**THE PROBLEM**
Can you copy the lines below word for word, leaving the pictures out of your answer?

[Collection entries]
======
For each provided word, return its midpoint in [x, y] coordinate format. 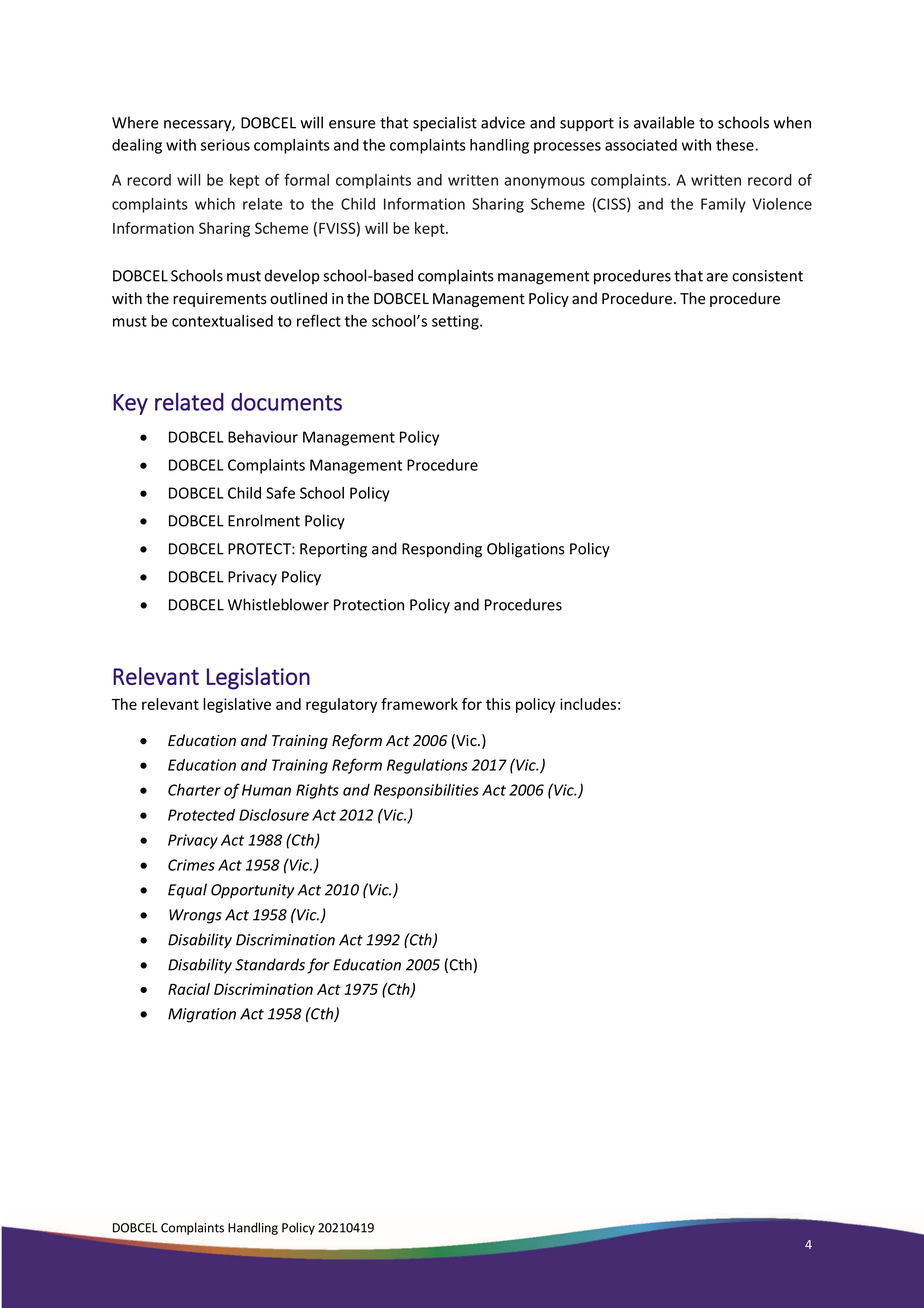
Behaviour [263, 437]
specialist [445, 124]
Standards [270, 964]
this [498, 704]
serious [225, 145]
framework [419, 704]
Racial [189, 989]
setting [456, 322]
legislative [237, 705]
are [717, 277]
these [736, 145]
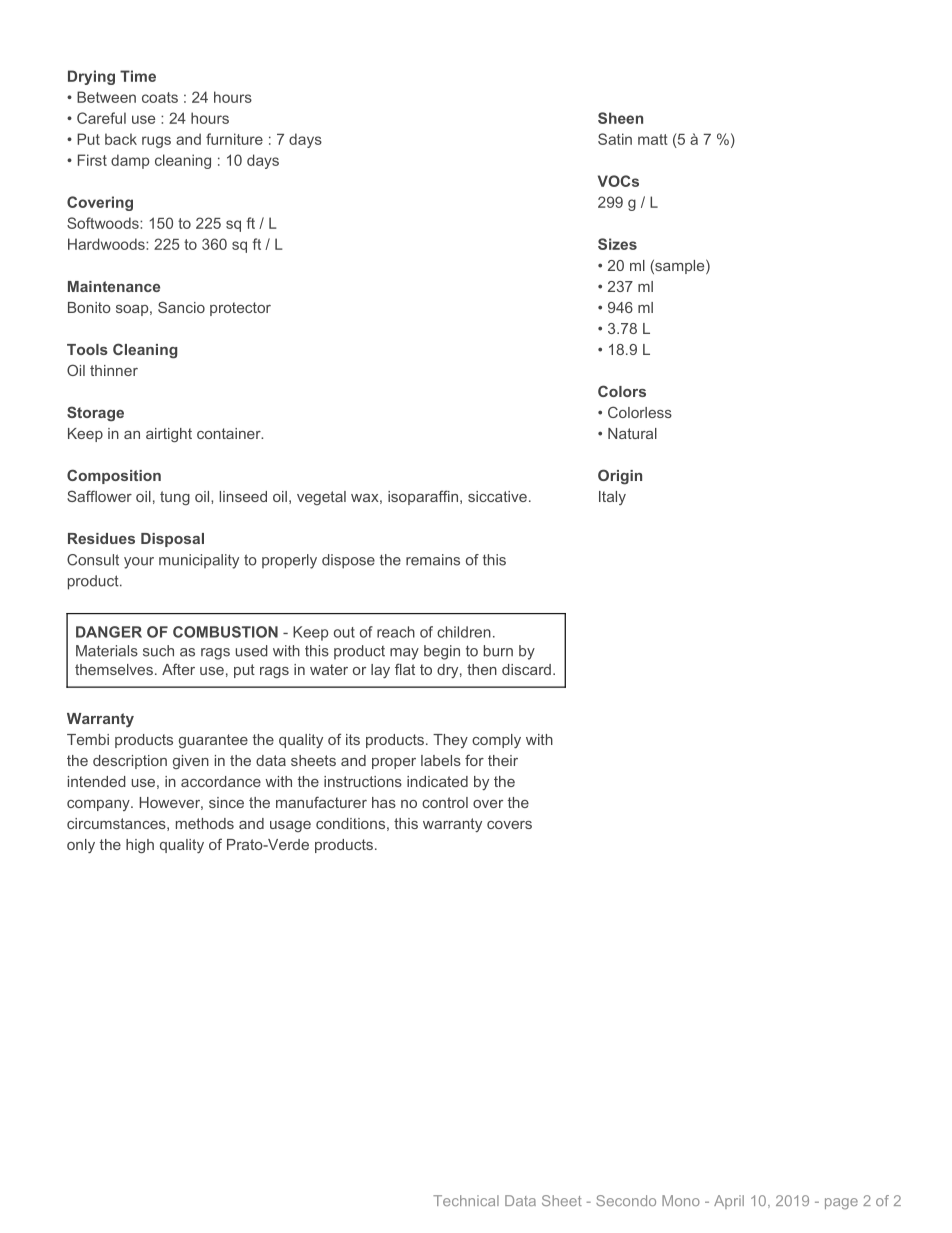  I want to click on matt, so click(653, 139).
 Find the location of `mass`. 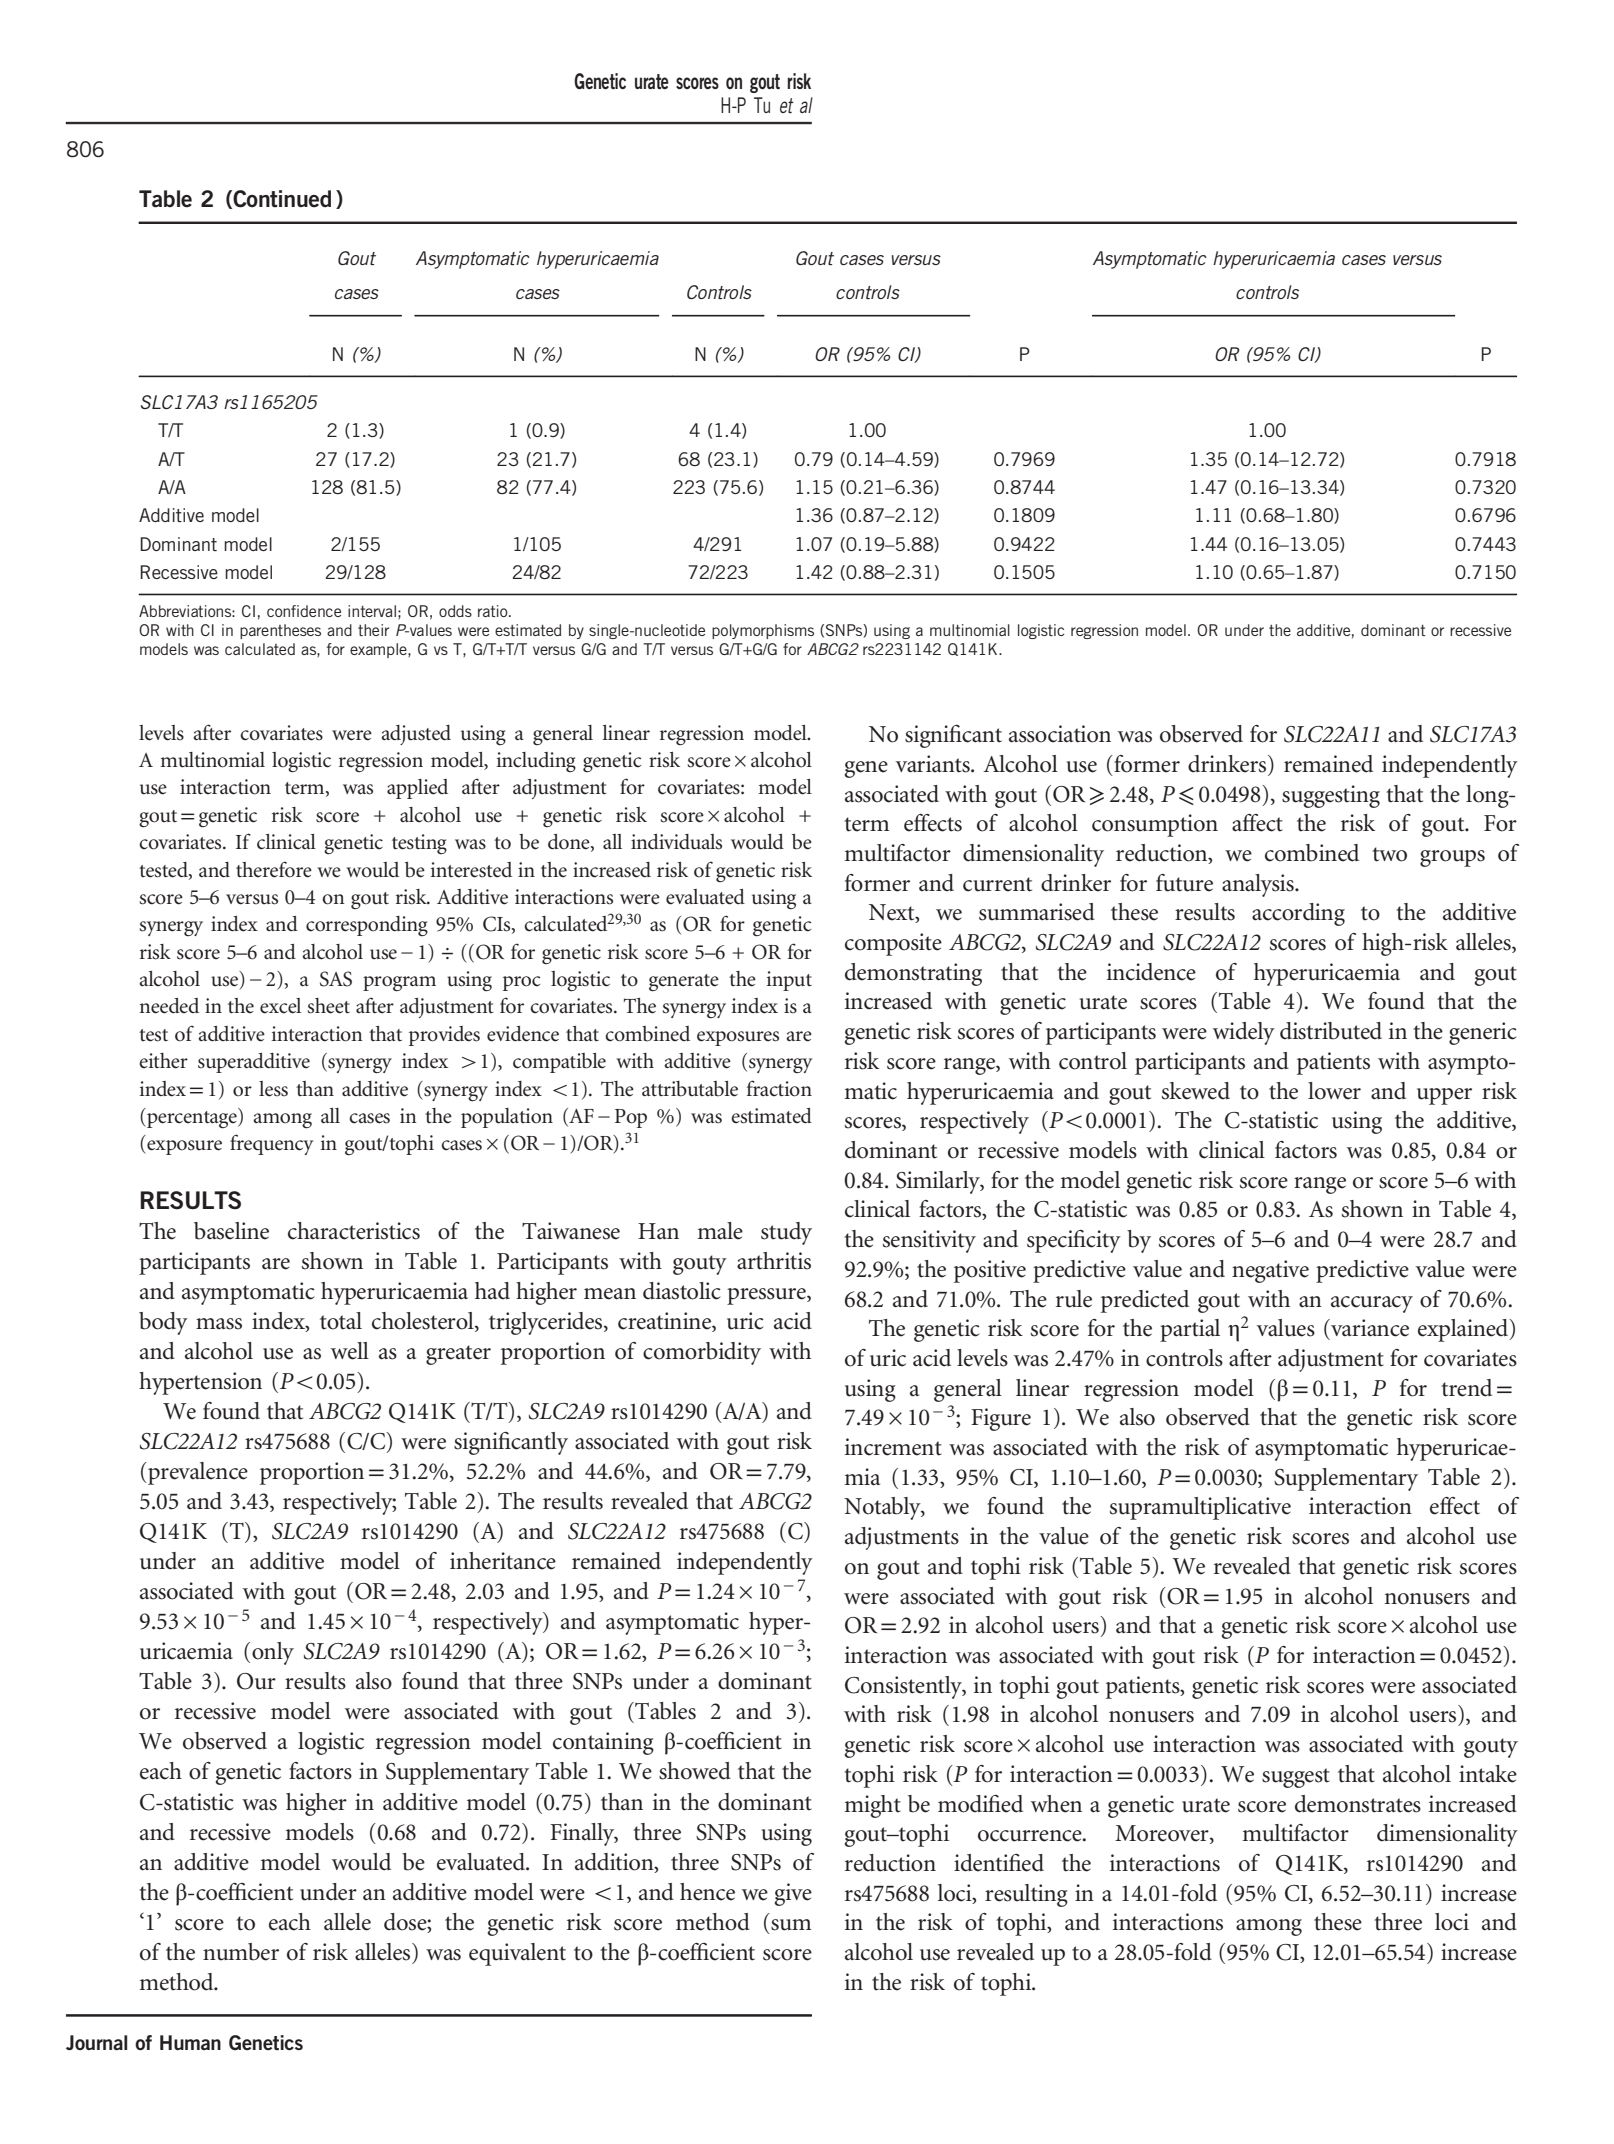

mass is located at coordinates (219, 1324).
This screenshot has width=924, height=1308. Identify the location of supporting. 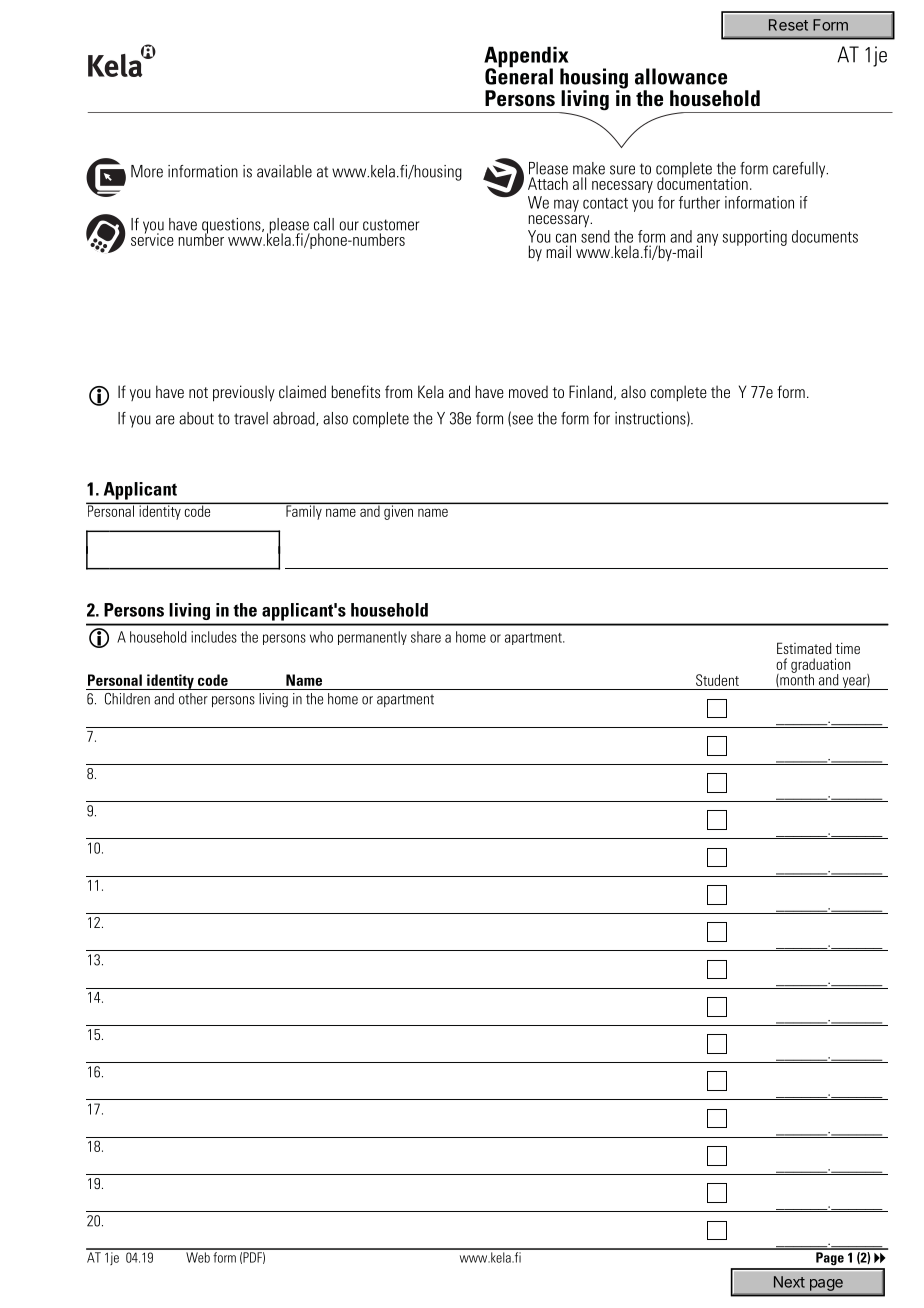
(755, 238).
======
**CORRECT RESULT**
For each provided word, return its midpoint in [x, y] coordinate format. 
Behaviour [263, 437]
specialist [445, 124]
Standards [270, 964]
this [498, 704]
serious [225, 145]
framework [419, 704]
Racial [189, 989]
setting [456, 322]
legislative [237, 705]
are [717, 277]
these [736, 145]
  I want to click on matt, so click(653, 139).
 Find the location of `mass`. 

mass is located at coordinates (219, 1324).
This screenshot has width=924, height=1308. Identify the location of supporting. 
(755, 238).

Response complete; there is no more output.